Lines from a data source:
-------

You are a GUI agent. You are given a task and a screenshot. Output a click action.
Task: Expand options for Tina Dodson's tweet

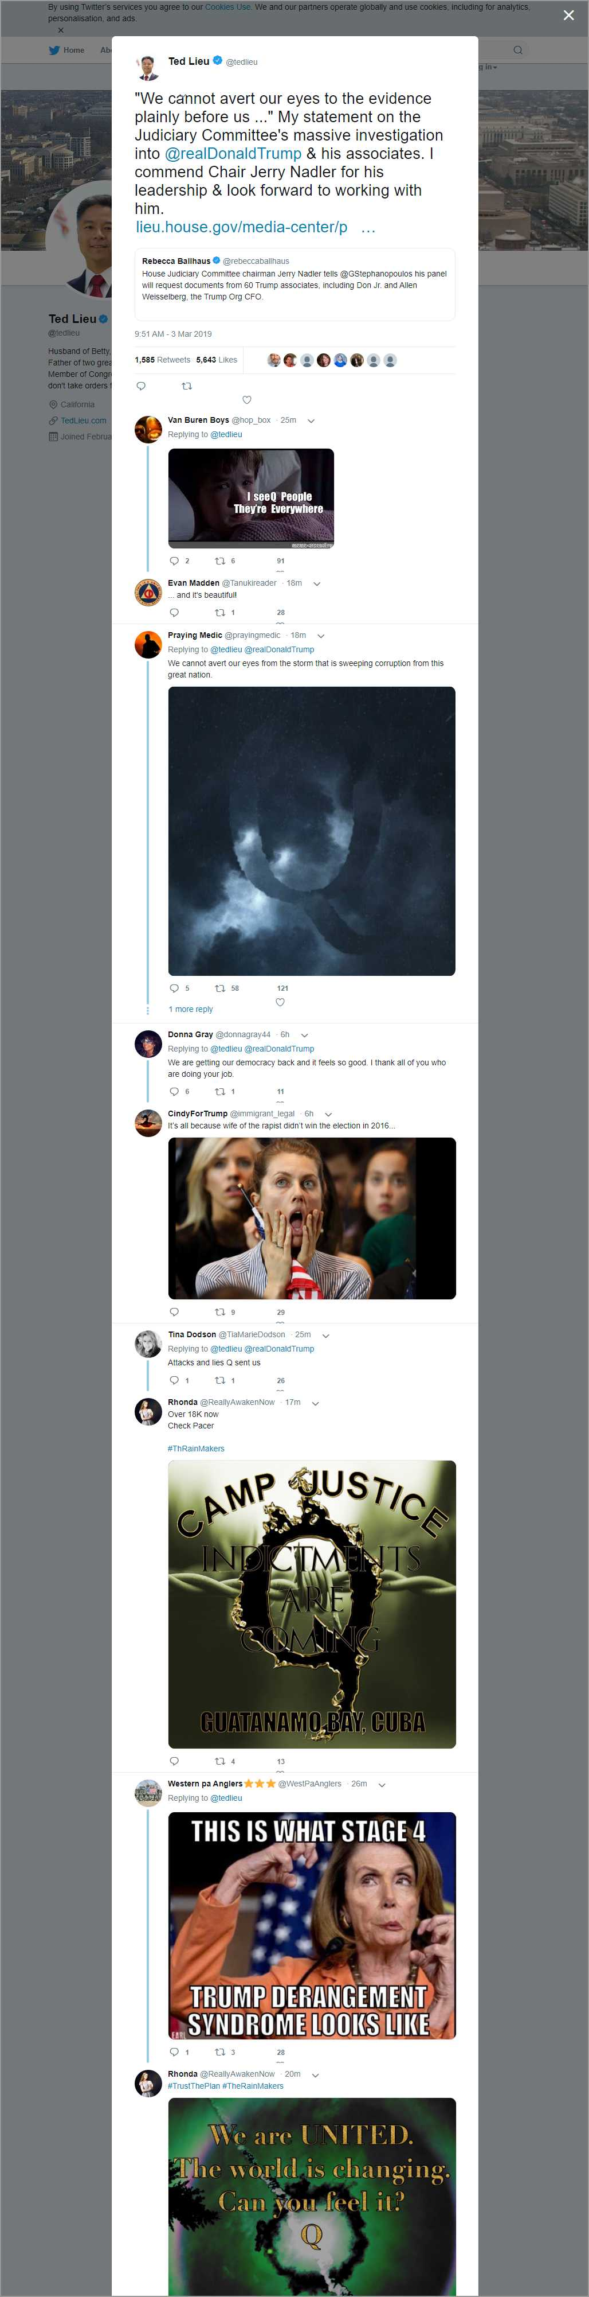point(325,1336)
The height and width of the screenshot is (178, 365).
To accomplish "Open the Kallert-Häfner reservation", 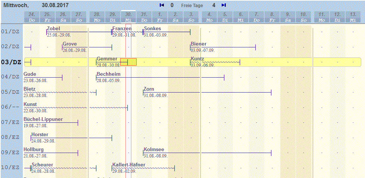I will click(129, 165).
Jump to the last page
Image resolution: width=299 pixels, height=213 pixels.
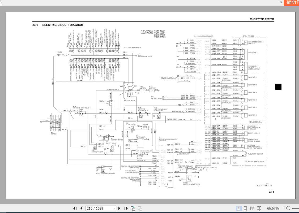point(126,208)
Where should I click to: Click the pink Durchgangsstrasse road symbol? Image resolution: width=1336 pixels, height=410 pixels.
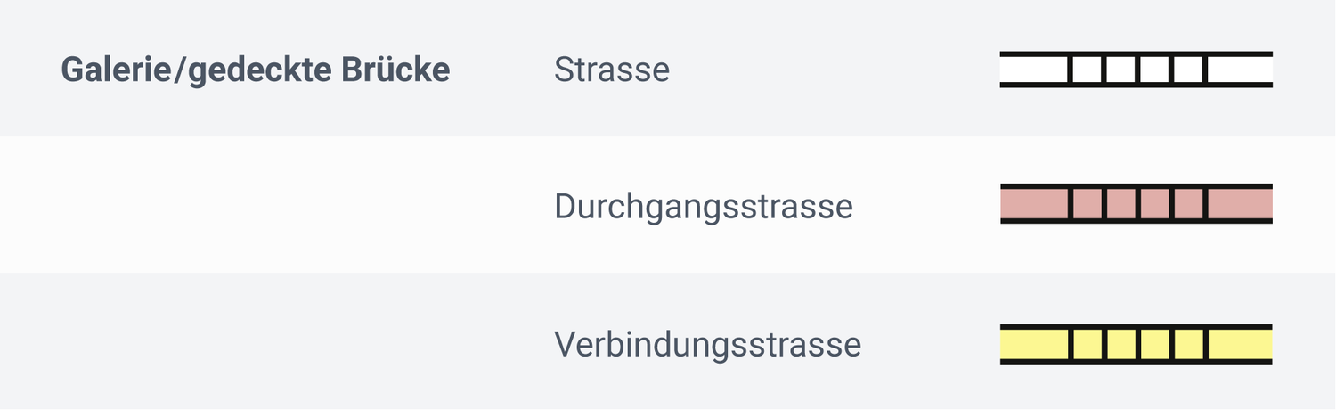pos(1136,204)
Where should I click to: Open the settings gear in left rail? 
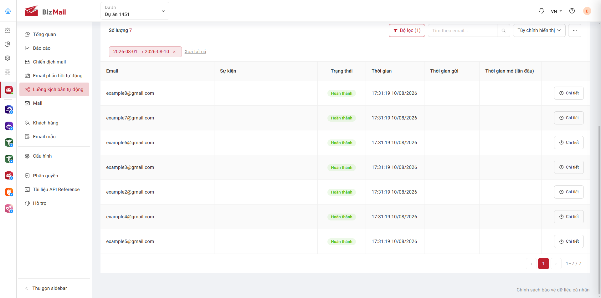(8, 58)
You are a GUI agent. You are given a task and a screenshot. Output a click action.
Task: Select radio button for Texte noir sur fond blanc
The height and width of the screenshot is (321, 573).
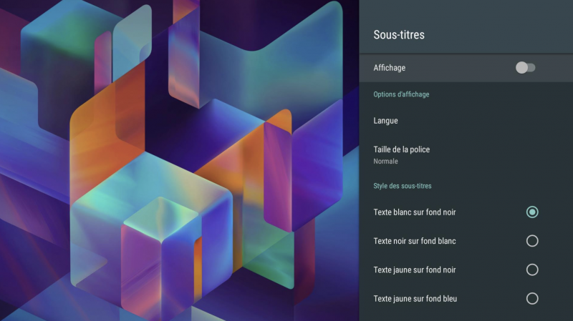[x=532, y=241]
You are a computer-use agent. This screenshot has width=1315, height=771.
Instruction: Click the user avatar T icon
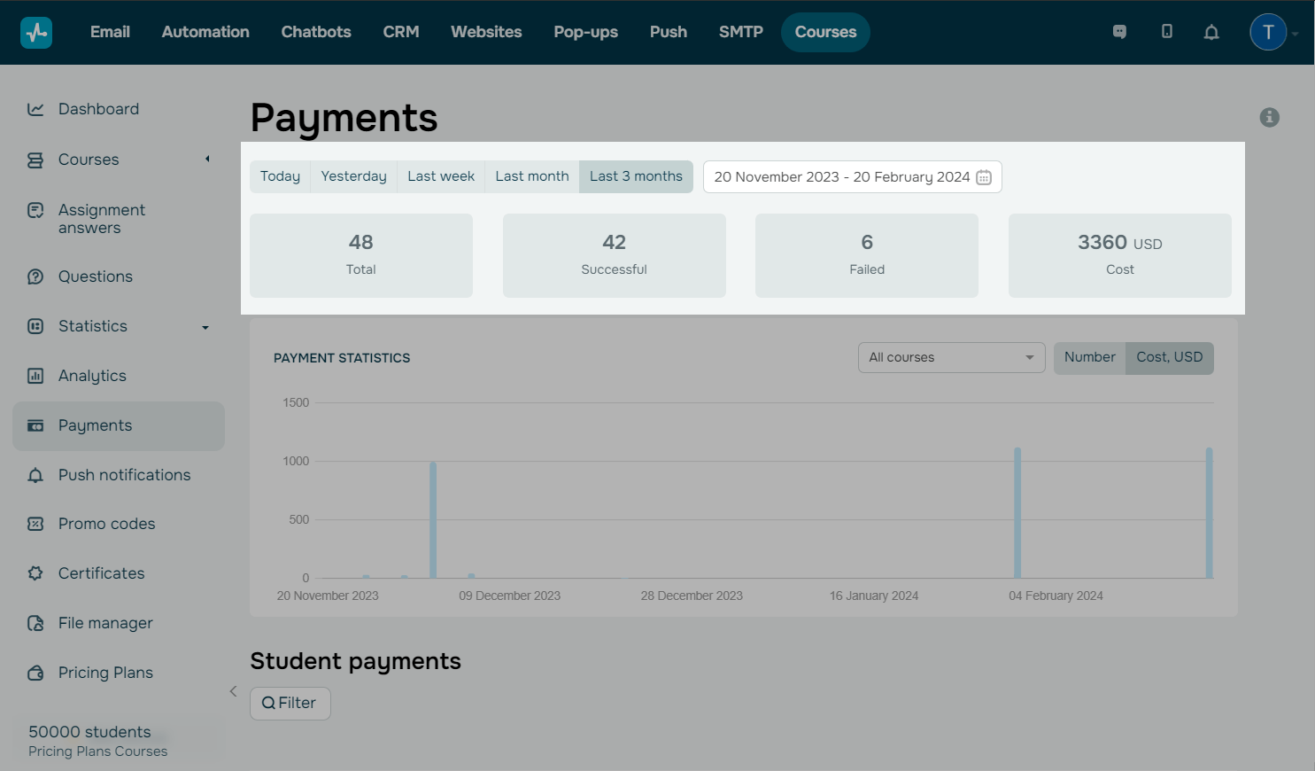pyautogui.click(x=1267, y=32)
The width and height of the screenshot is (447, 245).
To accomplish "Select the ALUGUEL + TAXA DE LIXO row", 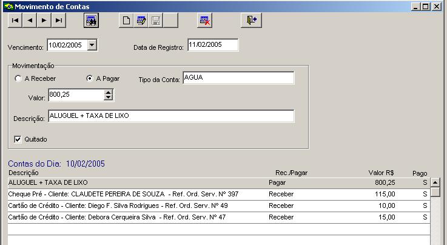I will [121, 182].
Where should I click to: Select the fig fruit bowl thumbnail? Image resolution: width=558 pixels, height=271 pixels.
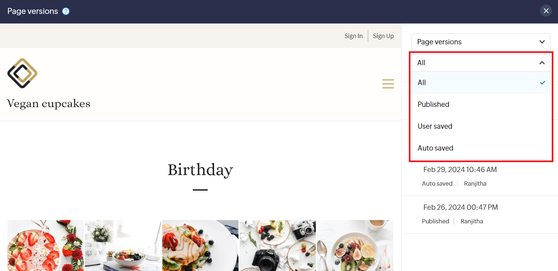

-------

» **TASK OBJECTIVE**
Gather every line above that contains the string "width"; treat uppercase and lowercase as different.

» **EXERCISE OUTPUT**
The height and width of the screenshot is (178, 365).
Image resolution: width=299 pixels, height=213 pixels.
Where should I click to: Click the pink Durchgangsstrasse road symbol? Image resolution: width=1336 pixels, height=410 pixels.
The height and width of the screenshot is (321, 573).
You are a computer-use agent. This screenshot has width=1315, height=771.
The width and height of the screenshot is (447, 245).
Where should I click to: Select the fig fruit bowl thumbnail? Image resolution: width=558 pixels, height=271 pixels.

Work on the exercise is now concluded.